Helena não respondeu, ainda impactada pela informação de que era mãe de dois bruxinhos. As crianças estavam muito agarradas a ela e London agora sorria para Kingsley, como se tivessem se tornado amigos depois daquele toque.

A chegada do Sr. Stimpy com duas pequenas malas fez Kingsley prestar atenção em outro assunto. Helena sorriu para o elfo:

– Obrigada por sua ajuda, Sr. Stimpy. Vamos voltar quando for possível.

– Senhora Helena pode ficar tranqüila. Stimpy cuida da casa. Se precisar de Stimpy, é só chamar. – Ele se virou para sair, mas Kingsley o deteve.

– Elfo, espere, por favor. – A criaturinha se voltou para ele, parecendo envergonhado. – Sua senhora sabe o que você é?

Ele sacudiu a cabeça e Helena ficou intrigada:

– Por que está falando com ele assim, como se ele fosse uma coisa? Mr. Stimpy mora conosco há anos, é um grande amigo da família.

– Você mencionou que ele era um pouco estranho e tinha uma... deficiência física – lembrou Kingsley. – Foi o que Severus lhe disse?

– Sim, eu acho. – Helena pensou um pouco, agora insegura. – Foi depois que o avô dele morreu. O Sr. Stimpy vivia na casa do avô, era como se fosse uma cria da casa e Severus disse que não o deixaria à própria sorte. Ele me disse que Sr. Stimpy era bom com serviço da casa e adoraria me ajudar. Lily era um bebê nessa época e eu apreciei muito a ajuda, porque nem sempre tia Moreen podia ficar comigo.

– Helena, você quer saber a verdade sobre a "deficiência" do Sr. Stimpy? Ele é uma criatura mágica, um elfo doméstico. Eles são ligados a uma família por toda a sua existência, que é muito longa. Stimpy, você era elfo dos Prince?

O elfo parecia miserável, retorcendo as mãos:

– Sim, senhor.
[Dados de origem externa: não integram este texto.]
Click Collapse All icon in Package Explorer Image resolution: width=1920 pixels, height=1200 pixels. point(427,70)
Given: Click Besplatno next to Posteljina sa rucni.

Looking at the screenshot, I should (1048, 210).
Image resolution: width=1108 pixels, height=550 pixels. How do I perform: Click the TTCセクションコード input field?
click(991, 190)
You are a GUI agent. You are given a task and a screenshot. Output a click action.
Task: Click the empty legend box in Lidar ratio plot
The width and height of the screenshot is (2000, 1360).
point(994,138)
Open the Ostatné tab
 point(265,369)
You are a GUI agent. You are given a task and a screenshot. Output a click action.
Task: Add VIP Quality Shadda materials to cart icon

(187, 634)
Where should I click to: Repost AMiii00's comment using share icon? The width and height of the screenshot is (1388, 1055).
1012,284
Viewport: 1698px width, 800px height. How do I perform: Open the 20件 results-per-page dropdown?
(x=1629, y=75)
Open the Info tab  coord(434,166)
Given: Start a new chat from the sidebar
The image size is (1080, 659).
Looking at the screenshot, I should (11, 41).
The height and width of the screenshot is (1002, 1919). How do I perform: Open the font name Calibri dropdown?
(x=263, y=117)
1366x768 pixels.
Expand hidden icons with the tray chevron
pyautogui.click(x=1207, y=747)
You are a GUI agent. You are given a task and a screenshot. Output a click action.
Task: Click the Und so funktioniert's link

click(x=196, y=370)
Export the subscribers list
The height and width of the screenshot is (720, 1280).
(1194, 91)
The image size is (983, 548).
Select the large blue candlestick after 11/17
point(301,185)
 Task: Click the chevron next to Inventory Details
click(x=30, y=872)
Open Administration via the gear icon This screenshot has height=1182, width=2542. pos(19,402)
Stimpy servia à família Prince e mãe de Stimpy antes dele. Mestre Prince era homem muito bravo. Muito, muito bravo. Stimpy agüentou muito. Ajudou a criar Mestre Severus. Mestre Severus sempre foi bom para Stimpy. Quis libertar Stimpy quando Mestre Prince morreu, dar meia para Stimpy, mas Stimpy não quis ser livre. Mestre Severus precisa Stimpy para cuidar dos herdeiros Prince e Senhora Helena.

– Oh, meu Deus...

Helena parecia pálida e Kingsley assegurou:

– Não precisa se preocupar. Severus provavelmente se sentiu muito mais seguro depois que Stimpy veio para cá. Vocês puderam ver como ele protege a família. Ele praticamente barrou minha entrada na casa até se certificar de que eu não era uma ameaça. Elfo, a casa tem algum detector de magia?

– Não, senhor. As crianças e a Senhora Emma iriam disparar alarmes de magia.

– Eu? – Emma ainda estava surpresa. – Eu tenho... magia?

– Confirmado pelo elfo, parabéns.

- Ai, meu Deus. Eu sou uma bruxa...?

Kingsley se ergueu:

– Melhor irmos. Hum, vamos ter que fazer duas viagens. Helena, eu levo você e London primeiro, depois volto e busco Emma e Lily. Está bem assim?

– Eu quero ir com mamãe! – reclamou a menina.

– É só um instantinho, filhinha – garantiu Helena. – Depois, nós vamos ficar todos juntos numa casa muito legal de um tio muito bonzinho. Você vai com tia Emma, Lily, tá bom?

– Depois posso ficar com você?

– Claro, querida. Agora dá um beijo na mamãe.